Molly Metzger, senior lecturer at the Brown School, and Washington University in St. Louis students in her policy course have partnered with Webster Groves city council members and St. Louis’ Green City Coalition on a series of projects connected to the planning of community land trusts. They aim to improve equitable opportunities for housing.
“Housing policy fundamentally shapes the landscape of opportunity, but it’s often technical and wonky, and the policy process often excludes the communities most affected,” said Metzger, faculty director at Brown School’s Center for Social Development and expert on fair and equitable housing. “My hope in bringing social work students into the realm of housing policy is that they will keep their feet on the ground, listening to the communities that have been harmed by racist housing policies generation after generation, in order to help to move us toward a more just system.”

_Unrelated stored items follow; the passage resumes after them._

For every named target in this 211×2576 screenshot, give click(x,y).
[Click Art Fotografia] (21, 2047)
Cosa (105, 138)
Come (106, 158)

A community land trust (CLT) is a nonprofit corporation that holds land on behalf of a place-based community, while serving as the long-term steward for affordable housing, community gardens, civic buildings, commercial spaces and other community assets on behalf of a community.
“The model emerged out of the Civil Rights Movement as one means by which historically oppressed communities could reclaim control of housing and land-use decisions, in order to create more equitable opportunities and realize housing justice,” Metzger said.
The intention of the “Envisioning Community Land Trust” series is to make scholarship on CLTs more accessible to the public, in order to foster robust community engagement concerning new possibilities for this model in the St. Louis region.
The collaboration was supported by a community planning grant from the Gephardt Institute.